Beyond medical practice and its scholarly aspects wherein I've spent the past half century and more, advances and changes for the better are even more spectacular. The device I use to tap out these posts on my blog is an excellent example. When I post it, it instantly enters the public domain, and the facts about readers that I glance at occasionally, tell me the readers reside all over the world. (This fact pleases me immensely. Occasionally I get feedback from readers and this pleases me even more, especially when they disagree with my dogmatic statements). So I am grateful for the spectacular advances in information technology in recent years. Faxes and photocopiers were briefly exciting but soon superseded by email, scanning, Skype, and the mysterious cloud about which I'm still  mildly suspicious. What will come next, I wonder? Holograms, 3-dimensional facsimiles? Smellograms? The "Feelies" that Aldous Huxley creepily mentioned in Brave New World? Or  something as incomprehensible to me, and as unpredictable, as the first photocopiers were when I saw them in 1960. 

Air travel has improved too, despite the discontents of heightened security, inedible plasticized food, being herded like cattle in abattoirs (a deliberately unsettling simile) and airline schedules that are often a suggestion rather than a factual statement. David and Desre left Sydney on New Years Eve and thanks to longer-haul intercontinental aircraft than in 2006 when Wendy and I last flew that route, and the International Date Line, arrived in Vancouver before they'd left Sydney. The 747 on which Wendy and I flew in 2006 had to refuel in Honolulu, which meant undergoing the torture and endurance trials of Homeland Security for a couple hours in the middle of the local night when we were worse afflicted by jet lag than any other time in my memory. 

Some advances in technology haven't yet entirely caught up with each other. For instance, CBC hasn't resolved the issue of content between its on-air channels. Yes, I'm aware of the great variety available on line, but even with a top-of-the-line iMac I'm reluctant to load one part of it with opera or classical music while I type my literary masterpieces (or whatever they are) on another part. The better, pragmatic reason  for reluctance is that the avaricious accountants in Bell Canada would charge an arm and leg and several pounds of flesh for the doubtful privilege of listening to the obscure opera their scholarly announcers seem to enjoy. I've gone back a few "generations" in music technology, back beyond on-line on-demand music, beyond CDs, to vinyl LPs.  I'm so happy I kept my collection of LPs, despite the temptation to put them out in a garage sale. I have classical music, opera, jazz, blues, and voice recordings, some quite rare and hard to get, perhaps not obtainable at all now.  I had to invest in a new turntable, which has a CD player and USB drive slot as well as the hardware to play my beloved LPs. My cup doesn't quite runneth over: I need to wire it up to a pair of auxilliary speakers. When I've done this, my turntable -- old technology to be sure -- might turn out to be the best investment I've made for many years.

I could go on. There's much more. But you get the picture. Happy New Year, Felice anno nuovo, et cetera.

Saved data entries

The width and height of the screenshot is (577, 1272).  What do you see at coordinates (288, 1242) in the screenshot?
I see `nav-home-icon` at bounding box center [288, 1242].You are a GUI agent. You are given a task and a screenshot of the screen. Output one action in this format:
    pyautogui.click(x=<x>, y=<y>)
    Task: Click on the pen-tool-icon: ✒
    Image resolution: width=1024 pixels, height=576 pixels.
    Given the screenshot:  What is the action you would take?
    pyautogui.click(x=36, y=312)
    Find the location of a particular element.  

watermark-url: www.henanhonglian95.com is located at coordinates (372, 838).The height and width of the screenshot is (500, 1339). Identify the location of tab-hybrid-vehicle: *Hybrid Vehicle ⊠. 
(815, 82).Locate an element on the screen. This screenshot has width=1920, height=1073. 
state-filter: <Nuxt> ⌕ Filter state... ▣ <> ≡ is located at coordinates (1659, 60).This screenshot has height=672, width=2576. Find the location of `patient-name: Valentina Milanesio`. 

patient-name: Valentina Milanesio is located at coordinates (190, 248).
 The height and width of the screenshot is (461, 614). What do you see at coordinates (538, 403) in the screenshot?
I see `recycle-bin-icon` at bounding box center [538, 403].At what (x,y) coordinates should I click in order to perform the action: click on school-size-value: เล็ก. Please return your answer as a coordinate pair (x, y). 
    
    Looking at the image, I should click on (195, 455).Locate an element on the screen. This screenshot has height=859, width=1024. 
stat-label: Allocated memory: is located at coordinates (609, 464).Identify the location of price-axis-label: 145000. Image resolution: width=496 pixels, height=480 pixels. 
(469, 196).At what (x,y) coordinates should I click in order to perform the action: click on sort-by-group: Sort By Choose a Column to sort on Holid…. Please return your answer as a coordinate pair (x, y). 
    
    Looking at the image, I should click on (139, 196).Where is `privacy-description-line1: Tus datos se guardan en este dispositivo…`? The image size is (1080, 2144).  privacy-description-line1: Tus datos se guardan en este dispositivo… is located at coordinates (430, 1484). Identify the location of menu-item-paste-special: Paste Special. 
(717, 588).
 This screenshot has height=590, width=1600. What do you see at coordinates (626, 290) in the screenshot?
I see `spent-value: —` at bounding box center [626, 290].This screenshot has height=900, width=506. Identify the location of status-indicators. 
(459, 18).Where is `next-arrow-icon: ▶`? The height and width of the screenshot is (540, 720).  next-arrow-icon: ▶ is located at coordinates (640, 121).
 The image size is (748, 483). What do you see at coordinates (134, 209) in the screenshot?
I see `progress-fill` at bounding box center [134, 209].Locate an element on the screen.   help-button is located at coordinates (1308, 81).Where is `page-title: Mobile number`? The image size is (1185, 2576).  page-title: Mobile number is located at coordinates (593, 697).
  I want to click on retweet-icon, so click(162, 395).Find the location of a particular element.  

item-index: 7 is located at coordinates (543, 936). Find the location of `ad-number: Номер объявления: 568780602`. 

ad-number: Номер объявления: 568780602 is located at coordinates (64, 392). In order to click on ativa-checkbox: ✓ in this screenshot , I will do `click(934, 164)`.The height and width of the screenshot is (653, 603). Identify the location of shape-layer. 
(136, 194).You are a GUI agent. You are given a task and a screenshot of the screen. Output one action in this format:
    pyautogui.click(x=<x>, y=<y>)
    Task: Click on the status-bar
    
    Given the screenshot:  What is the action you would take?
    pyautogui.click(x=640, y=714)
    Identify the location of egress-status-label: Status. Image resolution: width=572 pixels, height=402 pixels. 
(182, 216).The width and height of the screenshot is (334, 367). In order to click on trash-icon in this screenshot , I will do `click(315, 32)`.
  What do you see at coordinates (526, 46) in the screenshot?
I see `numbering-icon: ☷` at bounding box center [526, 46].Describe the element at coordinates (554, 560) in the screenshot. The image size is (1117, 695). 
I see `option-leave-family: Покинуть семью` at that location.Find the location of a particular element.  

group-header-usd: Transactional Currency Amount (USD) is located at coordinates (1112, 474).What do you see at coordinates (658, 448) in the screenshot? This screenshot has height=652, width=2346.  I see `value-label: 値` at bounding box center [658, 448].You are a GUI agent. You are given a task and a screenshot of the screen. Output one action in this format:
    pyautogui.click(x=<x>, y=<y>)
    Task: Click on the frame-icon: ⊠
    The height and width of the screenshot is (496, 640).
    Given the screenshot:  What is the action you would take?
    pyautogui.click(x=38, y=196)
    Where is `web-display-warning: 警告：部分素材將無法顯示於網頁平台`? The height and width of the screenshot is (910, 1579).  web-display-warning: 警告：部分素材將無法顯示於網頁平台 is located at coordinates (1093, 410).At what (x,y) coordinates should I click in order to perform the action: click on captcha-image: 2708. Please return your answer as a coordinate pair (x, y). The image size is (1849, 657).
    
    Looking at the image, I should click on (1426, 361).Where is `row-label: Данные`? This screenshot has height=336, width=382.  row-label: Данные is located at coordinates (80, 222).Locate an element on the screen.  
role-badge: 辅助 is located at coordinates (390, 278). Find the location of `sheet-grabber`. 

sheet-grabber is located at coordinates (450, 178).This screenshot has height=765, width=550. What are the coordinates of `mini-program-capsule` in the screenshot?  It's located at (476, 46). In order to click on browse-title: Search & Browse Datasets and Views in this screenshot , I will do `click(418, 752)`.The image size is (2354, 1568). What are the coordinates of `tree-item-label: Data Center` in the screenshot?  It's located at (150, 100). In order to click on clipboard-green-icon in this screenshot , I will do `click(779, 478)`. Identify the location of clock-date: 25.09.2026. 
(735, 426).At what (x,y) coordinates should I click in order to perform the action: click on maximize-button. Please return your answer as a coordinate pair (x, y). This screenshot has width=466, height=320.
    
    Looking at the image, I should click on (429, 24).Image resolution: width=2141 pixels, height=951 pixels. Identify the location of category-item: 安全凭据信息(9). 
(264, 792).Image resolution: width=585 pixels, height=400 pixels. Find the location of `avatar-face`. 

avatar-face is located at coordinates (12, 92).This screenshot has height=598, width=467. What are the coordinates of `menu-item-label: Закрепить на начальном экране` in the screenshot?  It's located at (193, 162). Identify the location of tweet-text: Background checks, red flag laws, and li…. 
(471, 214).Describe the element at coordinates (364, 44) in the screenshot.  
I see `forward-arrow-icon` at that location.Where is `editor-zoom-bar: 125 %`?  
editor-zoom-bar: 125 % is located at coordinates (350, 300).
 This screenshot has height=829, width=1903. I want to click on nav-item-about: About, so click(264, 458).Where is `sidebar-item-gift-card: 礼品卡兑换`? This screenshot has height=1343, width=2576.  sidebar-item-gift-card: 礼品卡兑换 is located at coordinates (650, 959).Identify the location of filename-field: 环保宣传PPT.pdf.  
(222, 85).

- _WHAT YOU ARE ASKED TO DO_:
Repeat word for word the part of the blog post starting at "Air travel has" and ending at "in my memory.". Work only from the blog post and leave the items aside.

- _ANSWER AREA_:
Air travel has improved too, despite the discontents of heightened security, inedible plasticized food, being herded like cattle in abattoirs (a deliberately unsettling simile) and airline schedules that are often a suggestion rather than a factual statement. David and Desre left Sydney on New Years Eve and thanks to longer-haul intercontinental aircraft than in 2006 when Wendy and I last flew that route, and the International Date Line, arrived in Vancouver before they'd left Sydney. The 747 on which Wendy and I flew in 2006 had to refuel in Honolulu, which meant undergoing the torture and endurance trials of Homeland Security for a couple hours in the middle of the local night when we were worse afflicted by jet lag than any other time in my memory.